Please reproduce all of the material below line for line, with no changes.

— Begin Provided records —

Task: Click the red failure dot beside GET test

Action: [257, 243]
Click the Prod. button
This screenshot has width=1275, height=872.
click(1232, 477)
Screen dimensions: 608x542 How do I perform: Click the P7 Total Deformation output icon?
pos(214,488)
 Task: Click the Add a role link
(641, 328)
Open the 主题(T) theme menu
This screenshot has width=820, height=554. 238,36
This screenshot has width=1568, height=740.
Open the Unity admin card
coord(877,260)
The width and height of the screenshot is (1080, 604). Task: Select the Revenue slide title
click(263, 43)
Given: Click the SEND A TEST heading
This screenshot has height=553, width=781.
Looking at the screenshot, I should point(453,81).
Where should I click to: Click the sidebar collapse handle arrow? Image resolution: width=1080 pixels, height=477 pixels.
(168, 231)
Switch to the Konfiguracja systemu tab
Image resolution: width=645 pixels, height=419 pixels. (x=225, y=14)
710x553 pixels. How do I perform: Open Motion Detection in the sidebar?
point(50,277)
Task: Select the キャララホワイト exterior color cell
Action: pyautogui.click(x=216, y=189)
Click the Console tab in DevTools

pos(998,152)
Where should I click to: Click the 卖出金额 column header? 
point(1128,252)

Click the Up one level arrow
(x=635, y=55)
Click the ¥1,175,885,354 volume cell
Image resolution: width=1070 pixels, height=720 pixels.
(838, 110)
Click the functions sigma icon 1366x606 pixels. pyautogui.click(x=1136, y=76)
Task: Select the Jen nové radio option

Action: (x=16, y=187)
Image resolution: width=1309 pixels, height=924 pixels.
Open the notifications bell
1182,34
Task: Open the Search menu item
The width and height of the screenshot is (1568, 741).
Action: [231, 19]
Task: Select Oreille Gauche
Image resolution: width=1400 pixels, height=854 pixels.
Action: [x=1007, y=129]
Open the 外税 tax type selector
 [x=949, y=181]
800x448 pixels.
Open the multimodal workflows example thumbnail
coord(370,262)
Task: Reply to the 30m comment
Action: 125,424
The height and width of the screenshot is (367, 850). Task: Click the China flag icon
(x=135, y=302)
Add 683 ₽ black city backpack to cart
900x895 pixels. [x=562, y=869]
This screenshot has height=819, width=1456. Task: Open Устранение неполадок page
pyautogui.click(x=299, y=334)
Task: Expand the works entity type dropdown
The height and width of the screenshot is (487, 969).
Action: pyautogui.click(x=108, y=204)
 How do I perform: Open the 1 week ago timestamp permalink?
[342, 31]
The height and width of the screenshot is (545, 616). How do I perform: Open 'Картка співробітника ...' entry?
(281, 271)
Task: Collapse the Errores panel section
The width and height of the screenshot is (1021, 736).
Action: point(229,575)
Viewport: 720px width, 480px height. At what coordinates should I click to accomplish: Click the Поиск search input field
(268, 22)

— End Provided records —

[Result for this exercise]:
Task: Click the red failure dot beside GET test

Action: [257, 243]
Click the Prod. button
This screenshot has width=1275, height=872.
click(1232, 477)
Screen dimensions: 608x542 How do I perform: Click the P7 Total Deformation output icon?
pos(214,488)
 Task: Click the Add a role link
(641, 328)
Open the 主题(T) theme menu
This screenshot has width=820, height=554. 238,36
This screenshot has width=1568, height=740.
Open the Unity admin card
coord(877,260)
The width and height of the screenshot is (1080, 604). Task: Select the Revenue slide title
click(263, 43)
Given: Click the SEND A TEST heading
This screenshot has height=553, width=781.
Looking at the screenshot, I should point(453,81).
Where should I click to: Click the sidebar collapse handle arrow? Image resolution: width=1080 pixels, height=477 pixels.
(168, 231)
Switch to the Konfiguracja systemu tab
Image resolution: width=645 pixels, height=419 pixels. (x=225, y=14)
710x553 pixels. How do I perform: Open Motion Detection in the sidebar?
point(50,277)
Task: Select the キャララホワイト exterior color cell
Action: pyautogui.click(x=216, y=189)
Click the Console tab in DevTools

pos(998,152)
Where should I click to: Click the 卖出金额 column header? 
point(1128,252)

Click the Up one level arrow
(x=635, y=55)
Click the ¥1,175,885,354 volume cell
Image resolution: width=1070 pixels, height=720 pixels.
(838, 110)
Click the functions sigma icon 1366x606 pixels. pyautogui.click(x=1136, y=76)
Task: Select the Jen nové radio option

Action: (x=16, y=187)
Image resolution: width=1309 pixels, height=924 pixels.
Open the notifications bell
1182,34
Task: Open the Search menu item
The width and height of the screenshot is (1568, 741).
Action: [231, 19]
Task: Select Oreille Gauche
Image resolution: width=1400 pixels, height=854 pixels.
Action: [x=1007, y=129]
Open the 外税 tax type selector
 [x=949, y=181]
800x448 pixels.
Open the multimodal workflows example thumbnail
coord(370,262)
Task: Reply to the 30m comment
Action: 125,424
The height and width of the screenshot is (367, 850). Task: Click the China flag icon
(x=135, y=302)
Add 683 ₽ black city backpack to cart
900x895 pixels. [x=562, y=869]
This screenshot has height=819, width=1456. Task: Open Устранение неполадок page
pyautogui.click(x=299, y=334)
Task: Expand the works entity type dropdown
The height and width of the screenshot is (487, 969).
Action: pyautogui.click(x=108, y=204)
 How do I perform: Open the 1 week ago timestamp permalink?
[342, 31]
The height and width of the screenshot is (545, 616). How do I perform: Open 'Картка співробітника ...' entry?
(281, 271)
Task: Collapse the Errores panel section
The width and height of the screenshot is (1021, 736).
Action: point(229,575)
Viewport: 720px width, 480px height. At what coordinates should I click to accomplish: Click the Поиск search input field
(268, 22)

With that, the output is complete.